Without a doubt. First of all, I would point out that Evo is not the cause of this break, but his ascent was rather the result of a long cycle of mobilizations that he cleverly capitalized on. Since 2005, we have witnessed a break in cultural terms, which involved the transformation of the condition of being indigenous, from someone despised or feared to someone with political potential. However, this potential began to erode when the government favored some of the indigenous at the expense of others, as is the case with the populations in the eastern areas, considered uncivilized and in need of control.

But what are the aspects of this break in economic terms? You have gone through hard years, and the current redistributive policies seem to be an exception in the Latin American context.

From an economic point of view, Bolivia certainly features the most radical case of redistribution of wealth in the current regional context. One must say that Evo has been able to manage very well the abundance of natural resources, which is allowing him to push his own interests while also having sufficient surplus to improve services and implement some redistribution policies that are improving the living conditions of the people. Tangible improvements have occurred in the field of social security and services, and this has given legitimacy to the government.
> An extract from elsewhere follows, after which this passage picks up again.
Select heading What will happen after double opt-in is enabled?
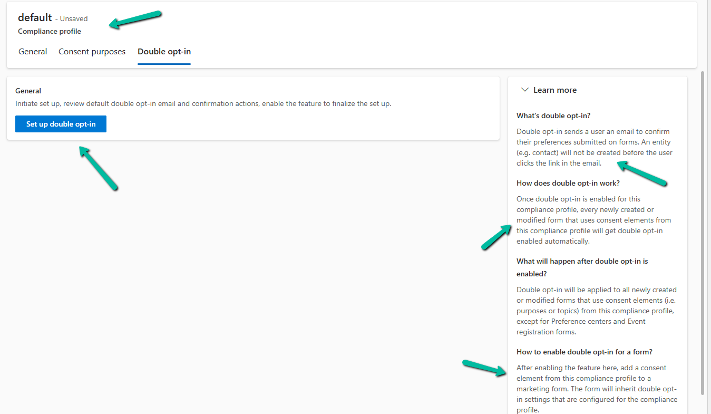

Nevertheless, there are many state resources badly invested, particularly in health and education. Against government inefficiency, against developmentalist measures and unbridled extractivism, against bad management in the factories, rampant corruption and drug trafficking, today there is a growing search for an alternative to Evo. Citizen’s collectives are flourishing, with other forms of decision-making, which no longer trust in the party form. There are autonomous indigenous communities, rural and urban, and trade unions, which are all experimenting with other ways of doing politics.